_Try it_
The material below includes pictures; leave them out and return only the lines between the line containing "You are a computer-use" and the line containing "The image size", inclusive, word for word.

_Raw data_
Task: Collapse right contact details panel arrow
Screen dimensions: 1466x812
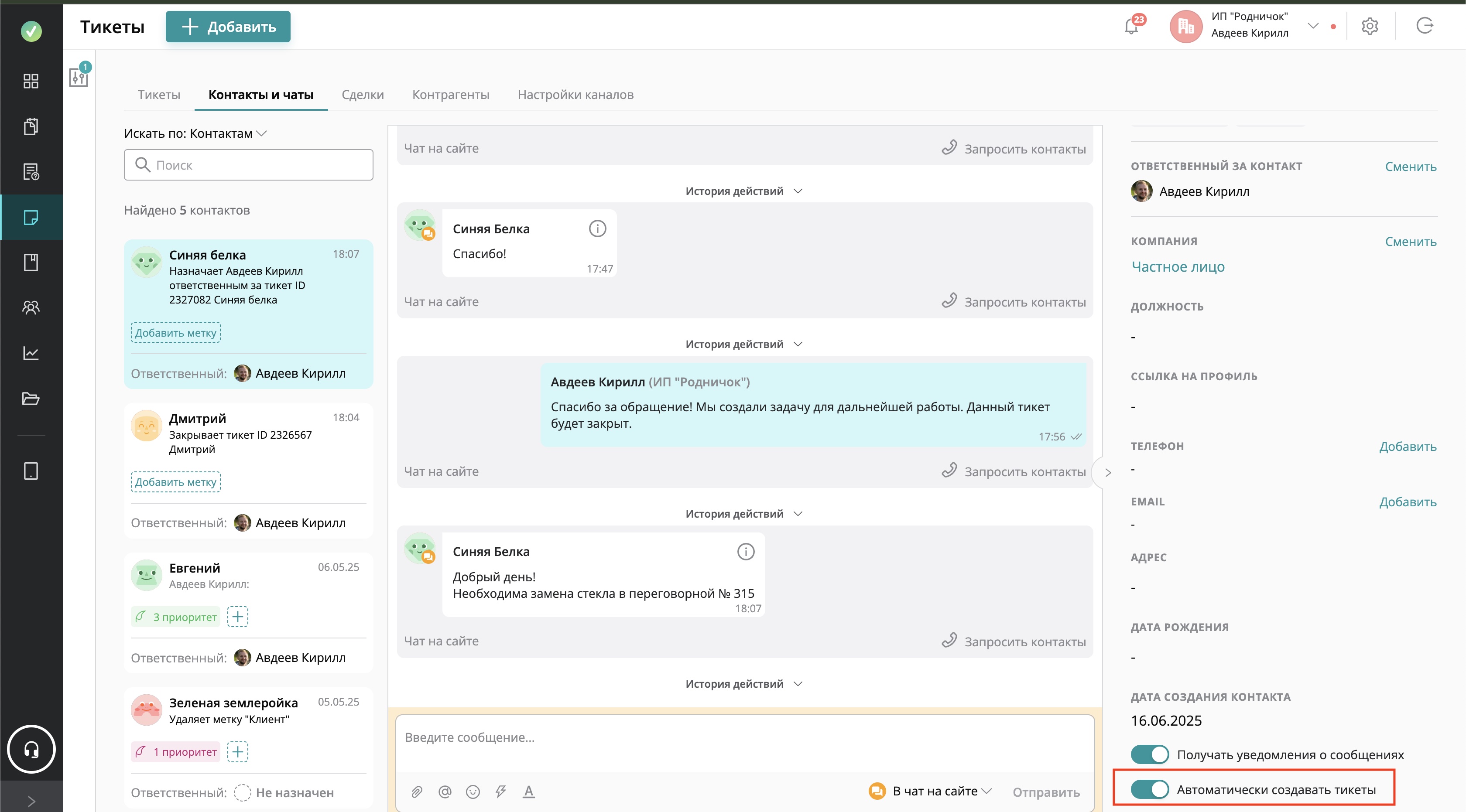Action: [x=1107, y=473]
---
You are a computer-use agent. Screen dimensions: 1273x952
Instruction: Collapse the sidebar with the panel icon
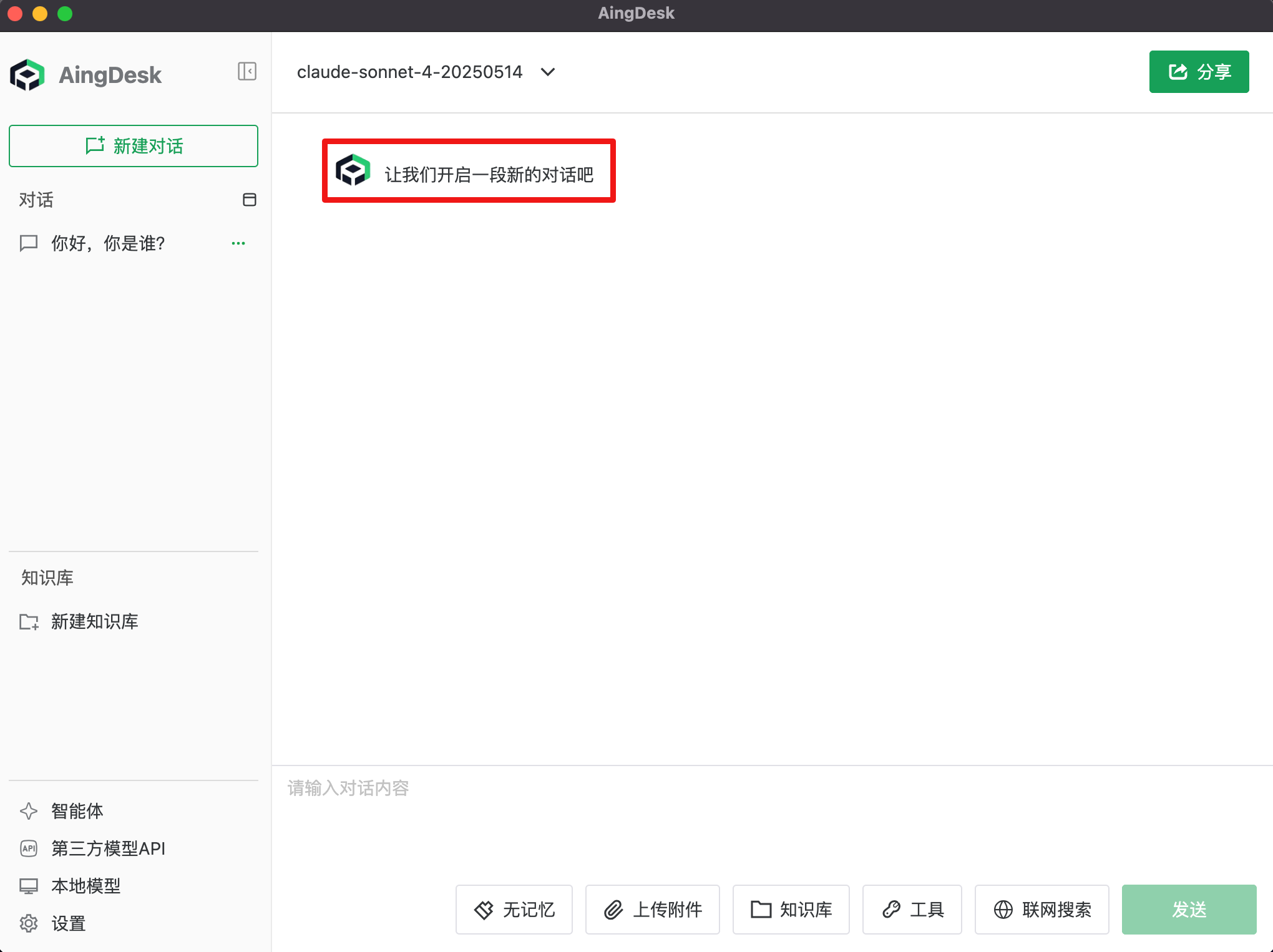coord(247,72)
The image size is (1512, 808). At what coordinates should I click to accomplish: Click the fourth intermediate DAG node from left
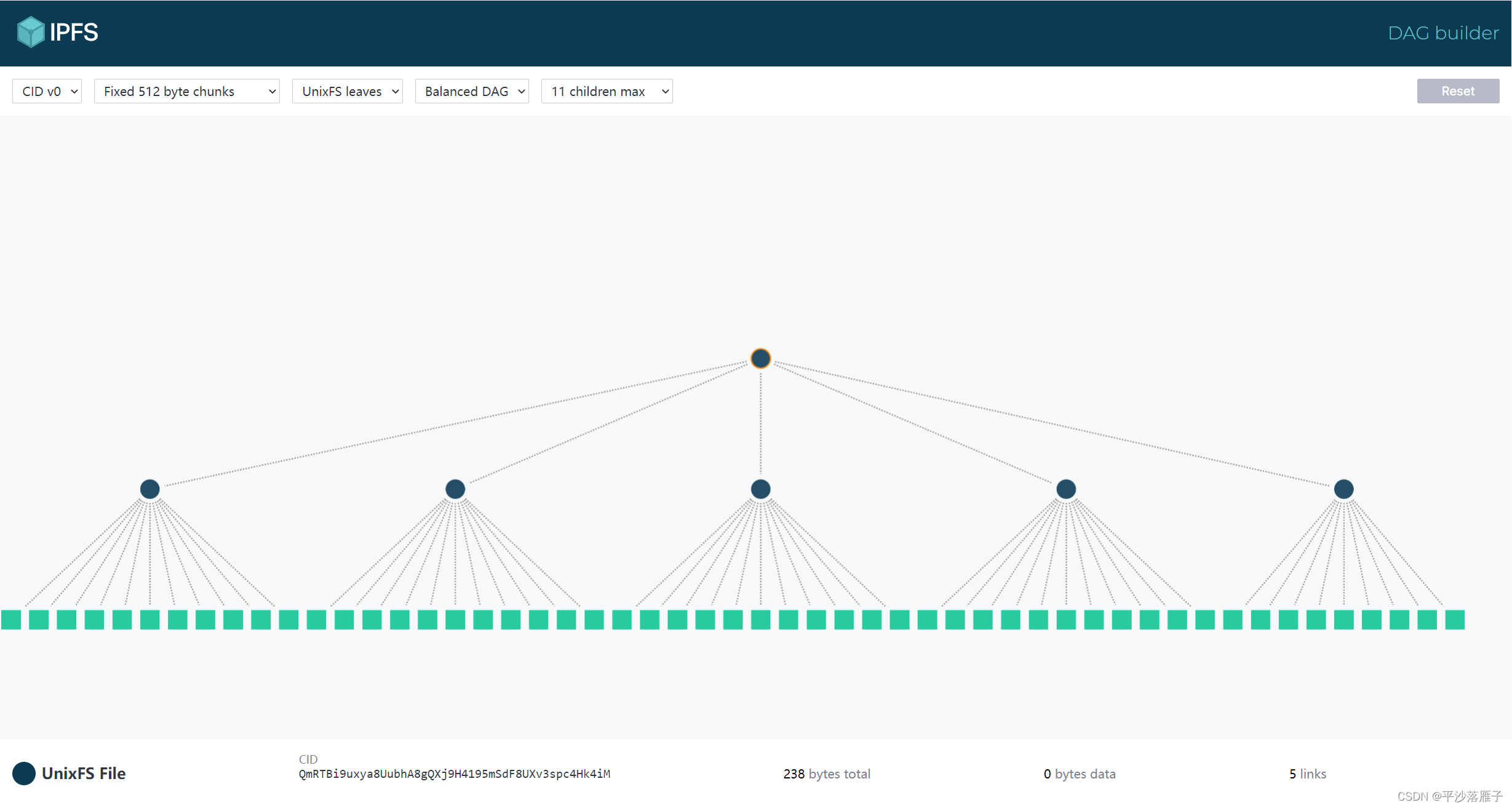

_Result of the task_
You are a computer-use agent. Screen dimensions: 1273x952
Instruction: Collapse the sidebar with the panel icon
coord(247,72)
The image size is (1512, 808). At what coordinates should I click to accomplish: Click the fourth intermediate DAG node from left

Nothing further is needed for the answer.